The following guide demonstrates how users can connect to the Kerberos server to get a TGT using a standard static password account and an account with HOTP enabled for strong authentication. The client used is the kinit program that comes with the JDK. It is a Kerberos client.
Setting Up Kerberos Configuration
You're going to need to configure your operating system to enable Kerberos authentication for your realm. To do this please consult the following HOWTO: OS Kerberos Configuration.
Getting a TGT for Static Password Accounts
Now to connect to the server and authenticate as a regular static passwordd user try the following command using the test account for mcurie@EXAMPLE.COM:
kinit -f -A mcurie
When prompted for the password type in 'secret'. If everything is configured correctly you should get the following output from the command:
Password for mcurie@EXAMPLE.COM:secret New ticket is stored in cache file C:\Documents and Settings\akarasulu\krb5cc_akarasulu
Disregard the fact that my (akarasulu) Windows user account is storing mcurie's TGT in my cache file.

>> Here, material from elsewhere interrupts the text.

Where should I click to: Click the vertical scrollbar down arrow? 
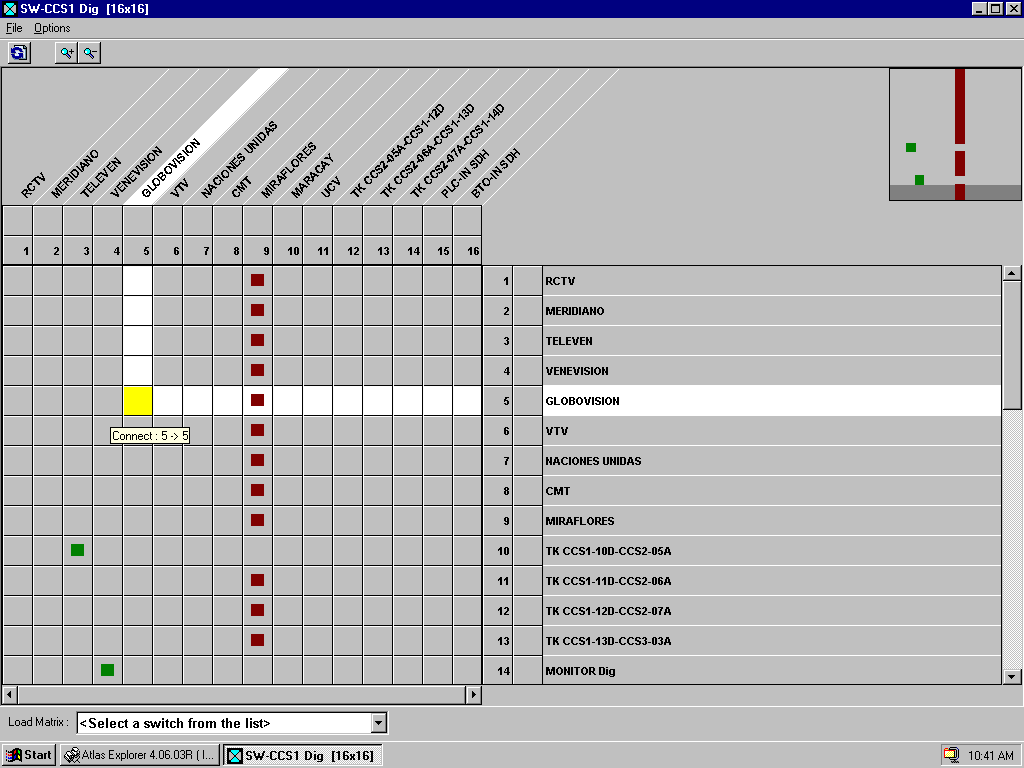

Getting a TGT for a HOTP Account
The mcurie user is a standard static password account without HOTP enabled. As you can see the password 'secret' for mcurie is static. The codehaus demo account however has strong authentication enabled. It is configured as a HOTP 2-Factor user which uses non-static One Time Passwords (OTP). Below we list the first 10 HOTP values for this account:
HOTP Values for codehaus@EXAMPLE.COM |
|---|
027537 |
558646 |
653433 |
747711 |
797170 |
321512 |
639102 |
659267 |
257741 |
465539 |
Once a value is used it cannot be used again so the order of HOTP value use is important. To authenticate and get a TGT for user codehaus issue the following kinit command:
kinit -f -A codehaus
When prompted for the password type in the first HOTP value of '027537'. If everything is configured correctly you should get the following output from the command:
Password for codehaus@EXAMPLE.COM:027537 New ticket is stored in cache file C:\Documents and Settings\akarasulu\krb5cc_akarasulu
Generating HOTP Values Yourself For Demo Accounts
You can download and install the HausKeys application for demo accounts on to your J2ME phone. Both Triplesec and HausKeys come prepackaged with a set of demo accounts for testing. You can download and install these demo accounts in three ways:
- Have the demo application running online send an SMS to your phone with the URL of the demo client to download. Just visit the following URL and fill out the form to have an SMS message sent to your phone: http://demo.safehaus.org/demo/smsAccountForm.html.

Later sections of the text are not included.